=== OBJECTIVE ===
Add 42 to each coordinate in the answers, then write out everything from the line containing "Screen dimensions: 1906x1078" down to the line containing "point(1691,30)", keeping every line of that data in full. Leave the pictures out.

-- Start of MATERIAL --

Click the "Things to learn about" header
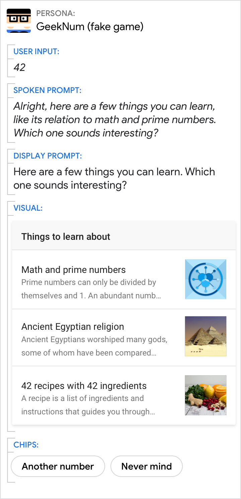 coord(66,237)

-- End of MATERIAL --
-- Start of MATERIAL --

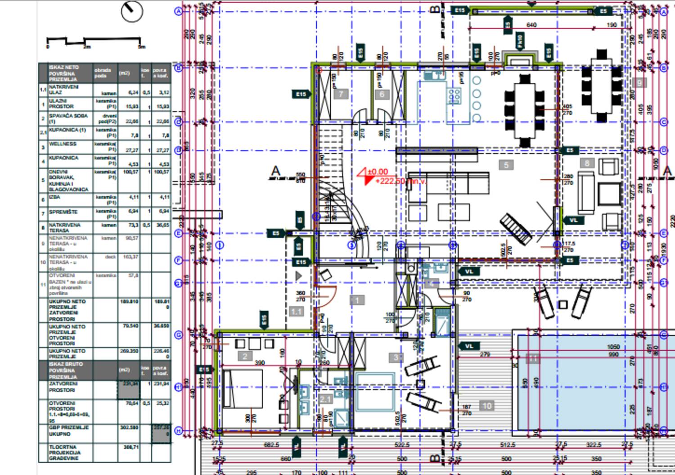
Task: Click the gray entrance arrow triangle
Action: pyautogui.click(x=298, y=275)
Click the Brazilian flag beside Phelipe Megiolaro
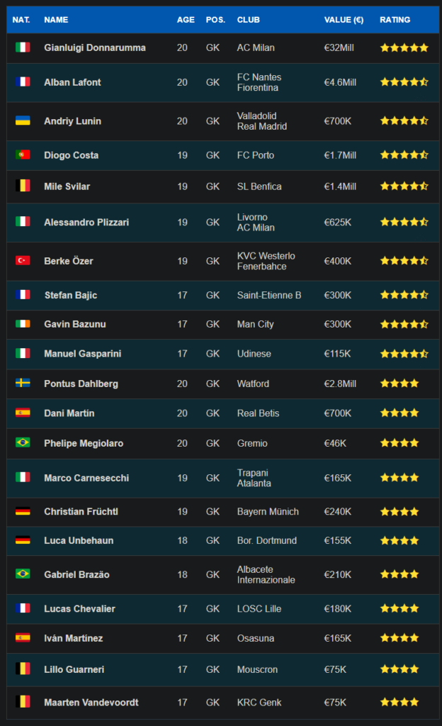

-- End of MATERIAL --
-- Start of MATERIAL --

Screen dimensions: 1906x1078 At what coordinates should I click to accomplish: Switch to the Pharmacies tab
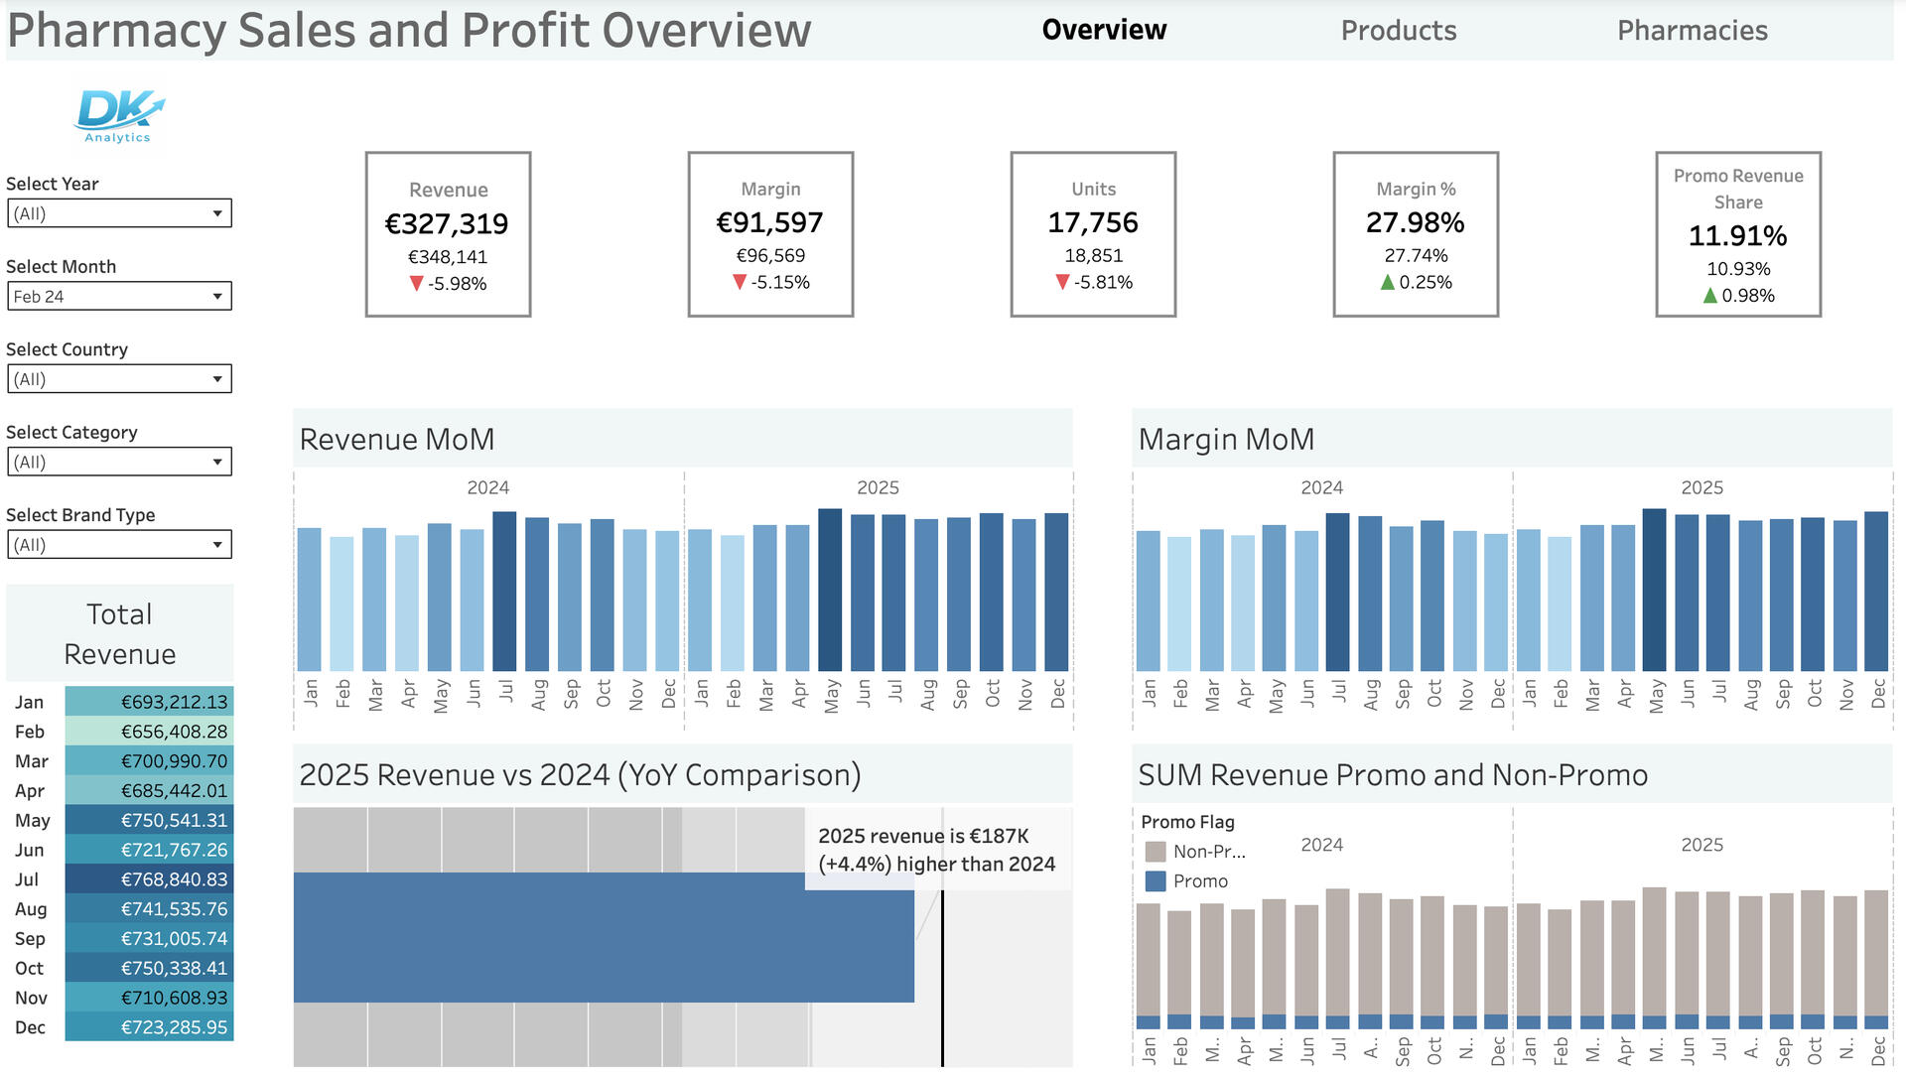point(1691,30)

-- End of MATERIAL --

=== OUTPUT FOR THIS TASK ===
Screen dimensions: 1906x1078 At what coordinates should I click to accomplish: Switch to the Pharmacies tab
point(1733,72)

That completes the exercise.